▶ _What to work on_:
Please rewrite the lines below, putting "Screen resolution" wherever "Image resolution" appears and leaving everything else unchanged.

▶ _Dataset entries_:
━━━━━━━━━━━━━━━━
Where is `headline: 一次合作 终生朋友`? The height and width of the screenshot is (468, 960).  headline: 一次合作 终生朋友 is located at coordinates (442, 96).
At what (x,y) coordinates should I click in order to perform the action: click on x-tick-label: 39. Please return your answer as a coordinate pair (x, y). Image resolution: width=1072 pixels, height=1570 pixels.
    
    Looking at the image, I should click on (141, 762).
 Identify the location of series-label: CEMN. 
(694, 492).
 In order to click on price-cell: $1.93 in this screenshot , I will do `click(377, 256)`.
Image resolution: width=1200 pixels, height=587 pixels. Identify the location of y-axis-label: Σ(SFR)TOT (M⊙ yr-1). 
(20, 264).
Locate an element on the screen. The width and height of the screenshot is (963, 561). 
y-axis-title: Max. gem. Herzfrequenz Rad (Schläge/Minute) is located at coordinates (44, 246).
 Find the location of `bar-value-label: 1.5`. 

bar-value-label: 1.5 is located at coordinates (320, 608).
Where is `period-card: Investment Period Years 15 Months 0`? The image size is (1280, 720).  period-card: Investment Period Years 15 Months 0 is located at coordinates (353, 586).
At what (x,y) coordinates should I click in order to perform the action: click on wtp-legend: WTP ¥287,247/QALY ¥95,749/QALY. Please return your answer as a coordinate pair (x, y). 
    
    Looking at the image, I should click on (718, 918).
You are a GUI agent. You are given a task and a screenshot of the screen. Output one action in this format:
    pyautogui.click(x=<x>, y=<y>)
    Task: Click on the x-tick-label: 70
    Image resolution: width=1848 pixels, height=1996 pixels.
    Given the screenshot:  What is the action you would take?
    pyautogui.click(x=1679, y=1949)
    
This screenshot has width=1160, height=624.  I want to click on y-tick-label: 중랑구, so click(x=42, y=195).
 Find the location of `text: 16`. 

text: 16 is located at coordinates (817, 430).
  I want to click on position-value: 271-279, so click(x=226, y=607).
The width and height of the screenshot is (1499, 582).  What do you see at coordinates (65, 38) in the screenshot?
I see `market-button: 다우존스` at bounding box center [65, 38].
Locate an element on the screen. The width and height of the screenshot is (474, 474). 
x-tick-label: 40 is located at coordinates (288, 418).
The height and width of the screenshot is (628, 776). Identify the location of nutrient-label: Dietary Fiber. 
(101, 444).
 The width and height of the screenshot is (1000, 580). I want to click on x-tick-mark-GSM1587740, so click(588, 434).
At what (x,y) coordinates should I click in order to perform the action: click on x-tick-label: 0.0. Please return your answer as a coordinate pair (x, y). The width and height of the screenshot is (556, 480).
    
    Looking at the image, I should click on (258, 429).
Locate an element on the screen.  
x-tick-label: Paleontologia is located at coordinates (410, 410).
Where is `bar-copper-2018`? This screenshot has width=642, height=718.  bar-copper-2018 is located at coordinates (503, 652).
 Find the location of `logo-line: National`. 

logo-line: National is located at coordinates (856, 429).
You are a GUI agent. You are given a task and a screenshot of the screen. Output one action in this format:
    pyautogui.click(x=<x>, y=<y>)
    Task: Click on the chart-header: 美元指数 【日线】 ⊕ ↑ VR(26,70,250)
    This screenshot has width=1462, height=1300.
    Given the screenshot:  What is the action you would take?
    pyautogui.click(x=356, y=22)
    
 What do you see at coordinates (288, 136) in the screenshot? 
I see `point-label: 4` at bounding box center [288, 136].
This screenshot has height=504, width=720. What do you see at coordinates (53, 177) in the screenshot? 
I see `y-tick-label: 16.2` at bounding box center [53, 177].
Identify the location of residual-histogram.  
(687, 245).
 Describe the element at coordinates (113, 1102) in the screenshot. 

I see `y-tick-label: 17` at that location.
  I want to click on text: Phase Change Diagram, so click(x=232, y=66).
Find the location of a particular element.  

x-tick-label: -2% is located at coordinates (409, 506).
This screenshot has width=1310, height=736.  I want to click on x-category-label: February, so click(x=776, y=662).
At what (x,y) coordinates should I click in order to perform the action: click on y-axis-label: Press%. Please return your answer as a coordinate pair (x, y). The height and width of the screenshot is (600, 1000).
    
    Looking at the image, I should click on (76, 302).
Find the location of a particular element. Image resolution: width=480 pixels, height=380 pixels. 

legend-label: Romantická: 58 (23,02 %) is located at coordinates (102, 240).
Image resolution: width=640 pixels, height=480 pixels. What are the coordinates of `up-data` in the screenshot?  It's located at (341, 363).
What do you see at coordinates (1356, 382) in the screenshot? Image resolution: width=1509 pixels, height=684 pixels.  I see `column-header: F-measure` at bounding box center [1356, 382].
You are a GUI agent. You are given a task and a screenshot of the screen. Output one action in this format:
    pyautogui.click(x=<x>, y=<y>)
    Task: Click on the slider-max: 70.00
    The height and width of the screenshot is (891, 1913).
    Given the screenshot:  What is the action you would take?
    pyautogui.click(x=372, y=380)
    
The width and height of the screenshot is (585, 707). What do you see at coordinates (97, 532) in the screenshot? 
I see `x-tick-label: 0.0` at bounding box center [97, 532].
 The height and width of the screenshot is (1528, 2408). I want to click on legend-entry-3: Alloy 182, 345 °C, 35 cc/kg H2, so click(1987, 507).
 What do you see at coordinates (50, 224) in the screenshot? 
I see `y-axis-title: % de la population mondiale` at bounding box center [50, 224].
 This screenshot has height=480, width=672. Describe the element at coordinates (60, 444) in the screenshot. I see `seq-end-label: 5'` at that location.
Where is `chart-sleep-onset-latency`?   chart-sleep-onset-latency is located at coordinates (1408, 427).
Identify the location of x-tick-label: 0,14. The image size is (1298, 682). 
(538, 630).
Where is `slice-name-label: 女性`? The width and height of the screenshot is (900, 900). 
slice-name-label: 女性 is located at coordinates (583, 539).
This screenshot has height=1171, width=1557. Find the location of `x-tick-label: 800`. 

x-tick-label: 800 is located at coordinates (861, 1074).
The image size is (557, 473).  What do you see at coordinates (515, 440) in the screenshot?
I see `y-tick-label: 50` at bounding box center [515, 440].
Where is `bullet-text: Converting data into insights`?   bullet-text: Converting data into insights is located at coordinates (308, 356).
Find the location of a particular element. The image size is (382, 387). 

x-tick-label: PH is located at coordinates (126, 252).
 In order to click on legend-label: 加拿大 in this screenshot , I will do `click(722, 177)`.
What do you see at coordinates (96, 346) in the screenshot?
━━━━━━━━━━━━━━━━
▶ _Reply_:
Where is `headline: 一次合作 终生朋友`? The height and width of the screenshot is (468, 960).  headline: 一次合作 终生朋友 is located at coordinates (442, 96).
At what (x,y) coordinates should I click in order to perform the action: click on x-tick-label: 39. Please return your answer as a coordinate pair (x, y). Screen resolution: width=1072 pixels, height=1570 pixels.
    
    Looking at the image, I should click on (141, 762).
 Identify the location of series-label: CEMN. 
(694, 492).
 In order to click on price-cell: $1.93 in this screenshot , I will do `click(377, 256)`.
Screen resolution: width=1200 pixels, height=587 pixels. Identify the location of y-axis-label: Σ(SFR)TOT (M⊙ yr-1). 
(20, 264).
Locate an element on the screen. The width and height of the screenshot is (963, 561). 
y-axis-title: Max. gem. Herzfrequenz Rad (Schläge/Minute) is located at coordinates (44, 246).
 Find the location of `bar-value-label: 1.5`. 

bar-value-label: 1.5 is located at coordinates (320, 608).
Where is `period-card: Investment Period Years 15 Months 0`? The image size is (1280, 720).  period-card: Investment Period Years 15 Months 0 is located at coordinates (353, 586).
At what (x,y) coordinates should I click in order to perform the action: click on wtp-legend: WTP ¥287,247/QALY ¥95,749/QALY. Please return your answer as a coordinate pair (x, y). 
    
    Looking at the image, I should click on (718, 918).
You are a GUI agent. You are given a task and a screenshot of the screen. Output one action in this format:
    pyautogui.click(x=<x>, y=<y>)
    Task: Click on the x-tick-label: 70
    Screen resolution: width=1848 pixels, height=1996 pixels.
    Given the screenshot:  What is the action you would take?
    pyautogui.click(x=1679, y=1949)
    
This screenshot has width=1160, height=624.  I want to click on y-tick-label: 중랑구, so click(x=42, y=195).
 Find the location of `text: 16`. 

text: 16 is located at coordinates (817, 430).
  I want to click on position-value: 271-279, so click(x=226, y=607).
The width and height of the screenshot is (1499, 582).  What do you see at coordinates (65, 38) in the screenshot?
I see `market-button: 다우존스` at bounding box center [65, 38].
Locate an element on the screen. The width and height of the screenshot is (474, 474). 
x-tick-label: 40 is located at coordinates (288, 418).
The height and width of the screenshot is (628, 776). Identify the location of nutrient-label: Dietary Fiber. 
(101, 444).
 The width and height of the screenshot is (1000, 580). I want to click on x-tick-mark-GSM1587740, so click(588, 434).
At what (x,y) coordinates should I click in order to perform the action: click on x-tick-label: 0.0. Please return your answer as a coordinate pair (x, y). The width and height of the screenshot is (556, 480).
    
    Looking at the image, I should click on (258, 429).
Locate an element on the screen.  
x-tick-label: Paleontologia is located at coordinates (410, 410).
Where is `bar-copper-2018`? This screenshot has width=642, height=718.  bar-copper-2018 is located at coordinates (503, 652).
 Find the location of `logo-line: National`. 

logo-line: National is located at coordinates (856, 429).
You are a GUI agent. You are given a task and a screenshot of the screen. Output one action in this format:
    pyautogui.click(x=<x>, y=<y>)
    Task: Click on the chart-header: 美元指数 【日线】 ⊕ ↑ VR(26,70,250)
    This screenshot has width=1462, height=1300.
    Given the screenshot:  What is the action you would take?
    pyautogui.click(x=356, y=22)
    
 What do you see at coordinates (288, 136) in the screenshot? 
I see `point-label: 4` at bounding box center [288, 136].
This screenshot has height=504, width=720. What do you see at coordinates (53, 177) in the screenshot? 
I see `y-tick-label: 16.2` at bounding box center [53, 177].
Identify the location of residual-histogram.  
(687, 245).
 Describe the element at coordinates (113, 1102) in the screenshot. 

I see `y-tick-label: 17` at that location.
  I want to click on text: Phase Change Diagram, so click(x=232, y=66).
Find the location of a particular element.  

x-tick-label: -2% is located at coordinates (409, 506).
This screenshot has width=1310, height=736.  I want to click on x-category-label: February, so click(x=776, y=662).
At what (x,y) coordinates should I click in order to perform the action: click on y-axis-label: Press%. Please return your answer as a coordinate pair (x, y). The height and width of the screenshot is (600, 1000).
    
    Looking at the image, I should click on (76, 302).
Find the location of a particular element. Screen resolution: width=480 pixels, height=380 pixels. 

legend-label: Romantická: 58 (23,02 %) is located at coordinates (102, 240).
Screen resolution: width=640 pixels, height=480 pixels. What are the coordinates of `up-data` in the screenshot?  It's located at (341, 363).
What do you see at coordinates (1356, 382) in the screenshot? Screen resolution: width=1509 pixels, height=684 pixels.  I see `column-header: F-measure` at bounding box center [1356, 382].
You are a GUI agent. You are given a task and a screenshot of the screen. Output one action in this format:
    pyautogui.click(x=<x>, y=<y>)
    Task: Click on the slider-max: 70.00
    The height and width of the screenshot is (891, 1913).
    Given the screenshot:  What is the action you would take?
    pyautogui.click(x=372, y=380)
    
The width and height of the screenshot is (585, 707). What do you see at coordinates (97, 532) in the screenshot? 
I see `x-tick-label: 0.0` at bounding box center [97, 532].
 The height and width of the screenshot is (1528, 2408). I want to click on legend-entry-3: Alloy 182, 345 °C, 35 cc/kg H2, so click(1987, 507).
 What do you see at coordinates (50, 224) in the screenshot? 
I see `y-axis-title: % de la population mondiale` at bounding box center [50, 224].
 This screenshot has height=480, width=672. Describe the element at coordinates (60, 444) in the screenshot. I see `seq-end-label: 5'` at that location.
Where is `chart-sleep-onset-latency`?   chart-sleep-onset-latency is located at coordinates (1408, 427).
Identify the location of x-tick-label: 0,14. The image size is (1298, 682). 
(538, 630).
Where is `slice-name-label: 女性`? The width and height of the screenshot is (900, 900). 
slice-name-label: 女性 is located at coordinates (583, 539).
This screenshot has height=1171, width=1557. Find the location of `x-tick-label: 800`. 

x-tick-label: 800 is located at coordinates (861, 1074).
The image size is (557, 473).  What do you see at coordinates (515, 440) in the screenshot?
I see `y-tick-label: 50` at bounding box center [515, 440].
Where is `bullet-text: Converting data into insights`?   bullet-text: Converting data into insights is located at coordinates (308, 356).
Find the location of a particular element. The image size is (382, 387). 

x-tick-label: PH is located at coordinates (126, 252).
 In order to click on legend-label: 加拿大 in this screenshot , I will do `click(722, 177)`.
What do you see at coordinates (96, 346) in the screenshot?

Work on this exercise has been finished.